Google’s Chrome browser on desktop has been open source almost since its inception — in 2008, the Mountain View, California-based company released a large portion of Chrome’s underlying code as an open-source project called Chromium, which it permitted third-party developers to study and use as they saw fit.
But that wasn’t the case for Chrome for iOS, which Google kept separate from the rest of the Chromium project due to “the additional complexity required for the platform.” On Tuesday, though, Google announced that the Chrome for iOS’s underlying code will be rejoining Chromium and will move into the open-source repository.
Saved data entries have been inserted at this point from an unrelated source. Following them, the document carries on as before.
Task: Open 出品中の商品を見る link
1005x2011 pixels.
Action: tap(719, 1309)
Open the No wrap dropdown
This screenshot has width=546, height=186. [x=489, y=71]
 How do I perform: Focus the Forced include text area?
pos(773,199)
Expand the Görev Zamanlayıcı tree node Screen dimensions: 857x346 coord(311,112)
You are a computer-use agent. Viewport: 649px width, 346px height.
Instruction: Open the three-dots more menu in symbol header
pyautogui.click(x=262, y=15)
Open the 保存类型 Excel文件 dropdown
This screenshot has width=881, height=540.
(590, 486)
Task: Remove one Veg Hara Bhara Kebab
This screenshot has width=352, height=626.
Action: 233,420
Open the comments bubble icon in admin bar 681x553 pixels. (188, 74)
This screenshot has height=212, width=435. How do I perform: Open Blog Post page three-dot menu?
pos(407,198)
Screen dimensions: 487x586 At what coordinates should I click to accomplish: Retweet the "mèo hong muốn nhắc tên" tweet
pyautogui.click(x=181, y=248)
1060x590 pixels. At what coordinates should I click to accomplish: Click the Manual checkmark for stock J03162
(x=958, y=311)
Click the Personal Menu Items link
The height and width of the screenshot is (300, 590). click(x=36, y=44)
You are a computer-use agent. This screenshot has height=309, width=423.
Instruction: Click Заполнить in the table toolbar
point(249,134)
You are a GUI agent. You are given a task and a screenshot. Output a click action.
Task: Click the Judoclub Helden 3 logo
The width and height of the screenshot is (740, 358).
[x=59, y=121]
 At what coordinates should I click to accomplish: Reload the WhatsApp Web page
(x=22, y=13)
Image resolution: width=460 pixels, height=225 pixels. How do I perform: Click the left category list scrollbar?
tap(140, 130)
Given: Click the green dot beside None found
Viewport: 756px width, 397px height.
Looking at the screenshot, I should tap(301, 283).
The challenge, apparently, involved working around the limitations of Apple’s iOS operating system. “Due to constraints of the iOS platform, all browsers must be built on top of the WebKit rendering engine,” Google’s Rohit Rao wrote. “For Chromium, this means supporting both WebKit as well as Blink, Chrome’s rendering engine for other platforms. That created some extra complexities which we wanted to avoid placing in the Chromium code base.”
Rao didn’t elaborate, but part of the problem likely stemmed from Apple’s restrictive policy regarding third-party browsers. The first iterations of Chrome for iOS were required to use the iOS WebKit framework and WebKit JavaScript — Safari’s rendering engine — instead of the Google’s desktop rendering engine. And they were forced to use a slow JavaScript engine while only Safari could use a faster JavaScript engine — Apple’s new Nitro JavaScript engine.
That policy changed mid-2014, though, when Apple began allowing browsers like Chrome to tap the Nitro JavaScript engine. Google quickly took advantage, adding the ability for iOS users to link directly to other iOS app when search queries yield a specific app as a result.
And earlier this year, it introduced a new version of Chrome for iOS with an improved rendering engine that crashes 70 percent less than the previous version and handles JavaScript code just as fast as Safari.
The open-source move is also the result of multi-year changes Google has made to the Chrome development process. “[Developers] can compile the iOS version of Chromium like they can for other versions of Chromium,” Rao wrote. “Development speed is also faster now that all of the tests for Chrome for iOS are available to the entire Chromium community and automatically run any time that code is checked in.”
The open-source code is available on Google Source, an open-source repository.